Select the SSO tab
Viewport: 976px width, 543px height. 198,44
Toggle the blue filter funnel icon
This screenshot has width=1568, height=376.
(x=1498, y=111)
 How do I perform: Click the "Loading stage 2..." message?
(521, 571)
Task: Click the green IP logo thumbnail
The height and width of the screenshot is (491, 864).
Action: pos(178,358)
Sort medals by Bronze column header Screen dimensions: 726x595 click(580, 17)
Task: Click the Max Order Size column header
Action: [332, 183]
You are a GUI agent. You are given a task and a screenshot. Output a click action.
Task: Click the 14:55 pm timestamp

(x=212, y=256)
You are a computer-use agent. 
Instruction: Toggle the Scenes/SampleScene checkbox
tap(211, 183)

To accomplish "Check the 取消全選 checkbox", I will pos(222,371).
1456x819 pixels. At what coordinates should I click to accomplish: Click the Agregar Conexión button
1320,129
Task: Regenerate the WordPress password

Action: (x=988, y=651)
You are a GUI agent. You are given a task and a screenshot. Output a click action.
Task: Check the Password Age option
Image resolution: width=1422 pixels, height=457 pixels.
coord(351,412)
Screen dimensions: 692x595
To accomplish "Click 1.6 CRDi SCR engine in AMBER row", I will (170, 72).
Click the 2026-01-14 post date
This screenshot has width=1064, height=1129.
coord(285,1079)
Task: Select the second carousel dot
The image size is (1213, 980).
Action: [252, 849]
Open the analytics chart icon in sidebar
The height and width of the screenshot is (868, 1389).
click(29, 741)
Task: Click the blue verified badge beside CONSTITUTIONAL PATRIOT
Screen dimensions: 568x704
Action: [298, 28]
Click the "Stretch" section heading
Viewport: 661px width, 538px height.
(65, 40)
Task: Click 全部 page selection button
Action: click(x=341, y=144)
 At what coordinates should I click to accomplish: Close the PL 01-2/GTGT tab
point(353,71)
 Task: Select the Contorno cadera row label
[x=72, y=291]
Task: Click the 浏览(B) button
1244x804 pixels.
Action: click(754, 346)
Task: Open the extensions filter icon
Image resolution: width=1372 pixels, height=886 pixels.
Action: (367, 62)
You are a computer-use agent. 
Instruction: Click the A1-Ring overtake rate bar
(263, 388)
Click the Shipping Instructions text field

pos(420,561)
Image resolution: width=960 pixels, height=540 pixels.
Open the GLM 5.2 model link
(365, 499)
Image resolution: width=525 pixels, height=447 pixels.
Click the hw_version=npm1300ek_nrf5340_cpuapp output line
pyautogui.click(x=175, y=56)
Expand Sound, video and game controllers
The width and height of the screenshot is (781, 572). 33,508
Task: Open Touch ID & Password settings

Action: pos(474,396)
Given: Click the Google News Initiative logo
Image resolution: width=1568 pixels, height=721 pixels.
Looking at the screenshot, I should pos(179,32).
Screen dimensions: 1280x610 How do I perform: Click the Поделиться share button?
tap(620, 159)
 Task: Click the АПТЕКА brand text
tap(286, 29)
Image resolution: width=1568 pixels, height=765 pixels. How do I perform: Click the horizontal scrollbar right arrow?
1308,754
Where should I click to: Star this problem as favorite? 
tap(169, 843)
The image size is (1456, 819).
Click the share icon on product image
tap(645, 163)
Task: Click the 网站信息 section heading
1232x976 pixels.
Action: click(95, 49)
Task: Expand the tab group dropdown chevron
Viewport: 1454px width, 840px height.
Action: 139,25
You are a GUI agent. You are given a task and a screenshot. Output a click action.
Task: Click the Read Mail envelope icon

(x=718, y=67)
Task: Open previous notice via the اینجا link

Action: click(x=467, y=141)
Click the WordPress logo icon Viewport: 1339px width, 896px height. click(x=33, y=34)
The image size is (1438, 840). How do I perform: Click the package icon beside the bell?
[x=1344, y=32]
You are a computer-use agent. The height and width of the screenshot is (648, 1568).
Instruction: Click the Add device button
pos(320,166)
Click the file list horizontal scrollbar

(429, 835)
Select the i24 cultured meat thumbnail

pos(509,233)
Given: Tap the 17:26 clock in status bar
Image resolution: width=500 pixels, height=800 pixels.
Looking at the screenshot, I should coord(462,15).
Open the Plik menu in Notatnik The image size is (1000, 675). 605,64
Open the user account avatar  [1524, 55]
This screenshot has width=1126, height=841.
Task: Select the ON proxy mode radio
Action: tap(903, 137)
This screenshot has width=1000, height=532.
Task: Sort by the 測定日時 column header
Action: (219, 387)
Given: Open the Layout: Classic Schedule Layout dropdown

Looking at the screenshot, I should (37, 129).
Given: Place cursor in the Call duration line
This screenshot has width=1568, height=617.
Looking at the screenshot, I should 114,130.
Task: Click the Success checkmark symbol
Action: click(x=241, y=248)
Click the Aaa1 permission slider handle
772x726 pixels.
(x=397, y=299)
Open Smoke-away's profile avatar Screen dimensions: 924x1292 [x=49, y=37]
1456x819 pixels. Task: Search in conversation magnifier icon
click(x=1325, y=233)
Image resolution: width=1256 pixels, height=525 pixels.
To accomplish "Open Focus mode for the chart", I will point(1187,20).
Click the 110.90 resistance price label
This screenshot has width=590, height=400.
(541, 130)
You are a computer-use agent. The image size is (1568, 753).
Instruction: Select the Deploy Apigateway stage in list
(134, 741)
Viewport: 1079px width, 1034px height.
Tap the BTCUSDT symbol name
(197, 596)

────────────────────────────────────────

Your objective:
Could you update the listing from its first line through the line containing "(x=212, y=256)" by replacing "timestamp" with "time label", leaving everything else unchanged, and return only those lines?

Full answer:
Select the SSO tab
Viewport: 976px width, 543px height. 198,44
Toggle the blue filter funnel icon
This screenshot has width=1568, height=376.
(x=1498, y=111)
 How do I perform: Click the "Loading stage 2..." message?
(521, 571)
Task: Click the green IP logo thumbnail
The height and width of the screenshot is (491, 864).
Action: pos(178,358)
Sort medals by Bronze column header Screen dimensions: 726x595 click(580, 17)
Task: Click the Max Order Size column header
Action: [332, 183]
You are a GUI agent. You are given a task and a screenshot. Output a click action.
Task: Click the 14:55 pm time label

(x=212, y=256)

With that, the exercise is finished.